Борт 147. Дневник мизантропа - стр. 6
«Вот же черт», – подумал я и коротко взглянул на пассажира. Милый толстячок с двойным подбородком, с глубокими морщинами, свидетельствующими о добродушном характере, маленькие глазки, пухленькие ручки, аккуратно одетый и приятно пахнущий, – словом, ничто в нем не выдавало махрового ксенофоба. Не помню, в каком фильме звучала фраза: «С самого начала вы мне понравились, но потом вы заговорили».
– Извините, что вы сказали? – переспросил я.
– Да вот сейчас новости были. Вы не слушали?
В его вопросе звенело негодование. Очевидно, я совершил ужасный поступок.
– Что-то случилось?
Толстяк сжал губы.
– Случилось! Двое черных с рынка опять изнасиловали нашу девчонку! Писец!
Я оцепенел. Нижняя челюсть плавно, как дверь с пневматическим доводчиком, заняла нижнее положение. По радио плакала над нелегкой судьбой паромщика Алла Борисовна, а пассажир с торжеством смотрел на меня. Он ждал ответа.
Что я мог сказать? Попытаться убедить эту тупую квадратную репу в том, что они изнасиловали девчонку не потому, что «черные», а потому что уроды, каких хватает в любом этносе? Едва ли эта гипотеза совпадет с его представлениями об устройстве мира, а если начать пропихивать ее в замученную голову силой, чего доброго, закончится всё обвинением меня в симпатиях к Америке и мировому сионизму. И хотя Америку я люблю значительно меньше, чем свою жену Катю, заканчивать смену дракой с идиотом очень не хотелось.
Толстяк же поспешил развить тему:
– Вообще, скотов надо вязать черед одного, вывозить отсюда вагонами на полигон и травить там, как тараканов, иначе они…
Ладно, сам напросился.
– Заткнись, – сказал я негромко, но твердо.
– Эмм… – Толстяк опешил.
– Я сказал – сиди молча, если хочешь доехать. Не надо срать в моей машине.
Я невозмутимо смотрел на дорогу, но внутри у меня все клокотало. Мы приближались к кольцу на мебельной фабрике, конечному пункту нашей поездки, и я был этому несказанно рад.

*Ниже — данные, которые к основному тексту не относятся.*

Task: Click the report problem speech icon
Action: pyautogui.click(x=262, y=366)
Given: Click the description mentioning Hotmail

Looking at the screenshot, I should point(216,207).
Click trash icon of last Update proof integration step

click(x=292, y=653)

Толстяк стал недобро улыбаться. Его презрение к моей чистоплюйской персоне я почувствовал виском.
– Всё с вами ясно, – сказал он и полез в бумажник.

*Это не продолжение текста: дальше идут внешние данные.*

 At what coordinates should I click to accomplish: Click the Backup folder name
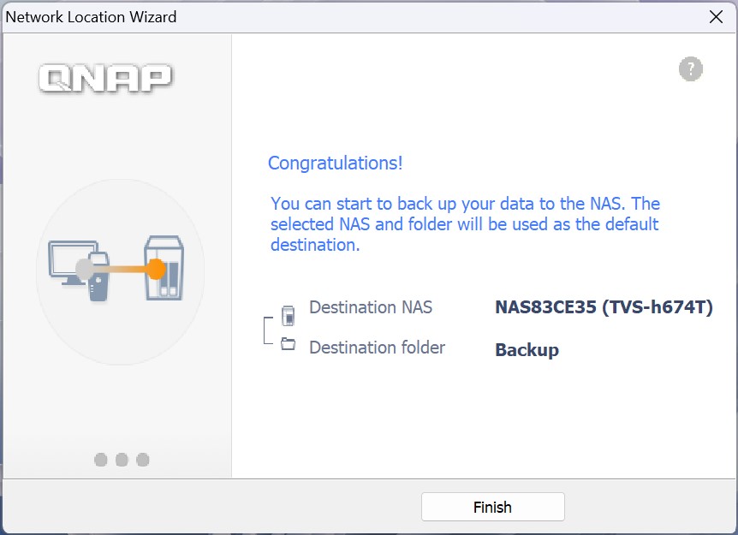[527, 350]
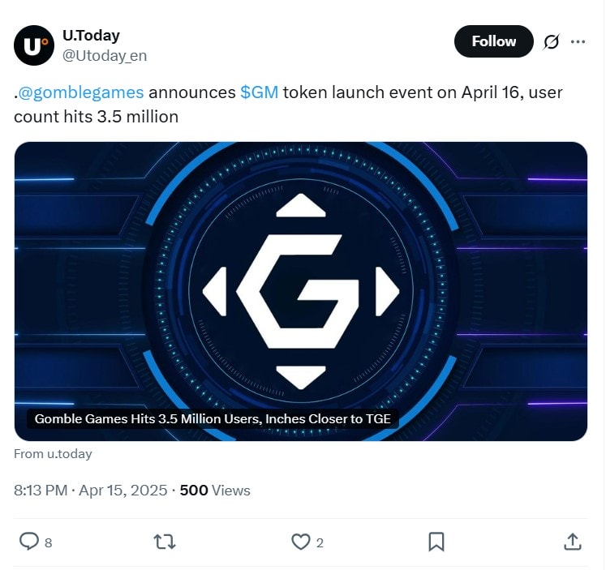Click the U.Today profile avatar
606x570 pixels.
point(34,46)
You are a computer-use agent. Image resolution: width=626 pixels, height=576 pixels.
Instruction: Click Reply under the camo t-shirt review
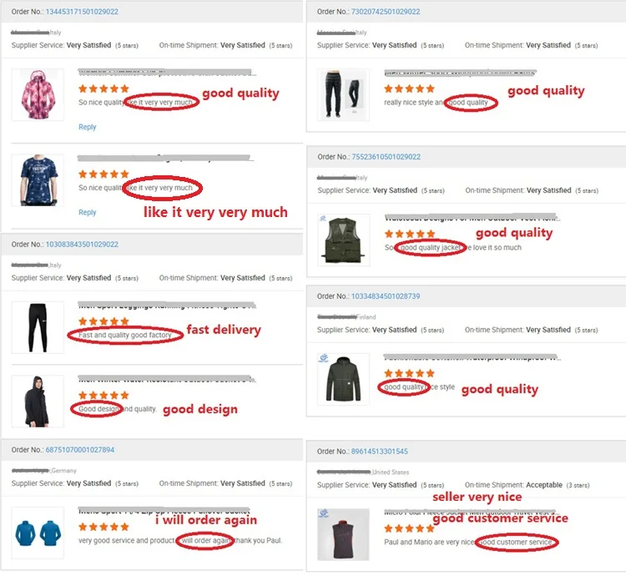point(88,212)
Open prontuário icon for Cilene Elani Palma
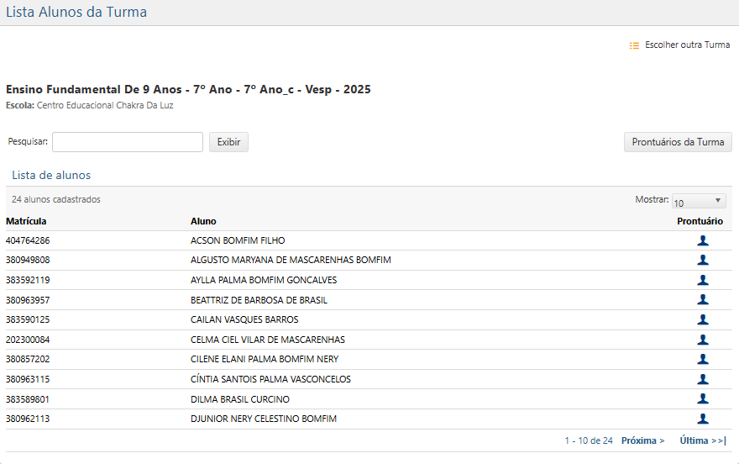The image size is (739, 464). coord(703,359)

– С вами тоже, – ответил я.
Интеллигентское чистоплюйство? Пожалуй. Не стану утверждать, что оно у меня в крови. Более того, до попадания в армию я и не представлял, что вообще могу, даже с натяжкой, считать себя интеллигентом. Сержант Чумаков по прозвищу Кувалда в связке со старшим прапорщиком Дурындой (я долго не мог понять, это фамилия или прозвище) сумели объяснить, в какой капусте меня нашли и в какой канаве похоронят, если не научусь быстро и беспрекословно выполнять их приказы. Я учился как мог, постепенно утверждаясь в мысли, что на мои хрупкие плечи легла важная миссия – стать интеллигентом в первом поколении. Родители мои всю жизнь проработали на одном заводе, выпускающем неповоротливые тракторы, и одновременно вышли на пенсию. Среди братьев и сестер, теток и дядьев, дедушек, бабушек и их далеких предков самым продвинутым считался купец третьей гильдии Афанасий Селиверстов. Правда, чем он торговал, никто уже не помнил. Может, семечками на базаре.

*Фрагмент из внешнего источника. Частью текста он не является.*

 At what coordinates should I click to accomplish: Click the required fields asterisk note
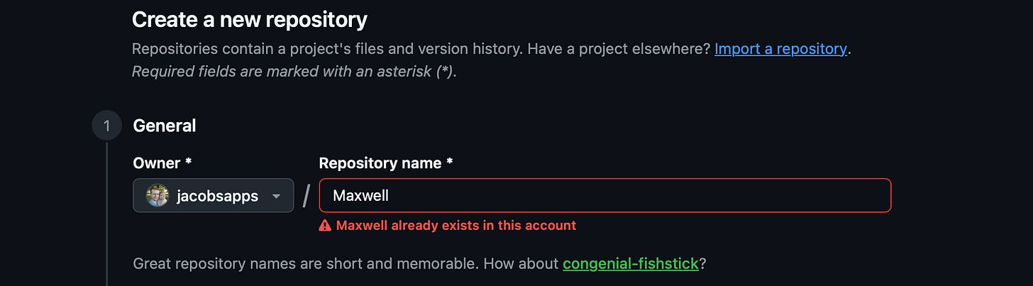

В школе в иерархии малолетних негодяев я стабильно занимал среднее положение, но если ребята из «высших каст» в моем присутствии издевались над младшими или изгоями, я никогда не вступался и не покидал помещения, хоть и старался не принимать участия в экзекуциях. Школа воспитывала в нас чувство коллективизма: если чморить кого-то, то чморить от души и всей толпой, если бойкотировать уроки ненавистного препода, то всем классом, даже если ты категорически не разделяешь цели забастовки. Если твои товарищи жрут дерьмо – будь любезен присоединиться и не выпендриваться. Я и не выпендривался. Иногда внутри все вопило, порой на лице выступала краска стыда, но я не выпендривался.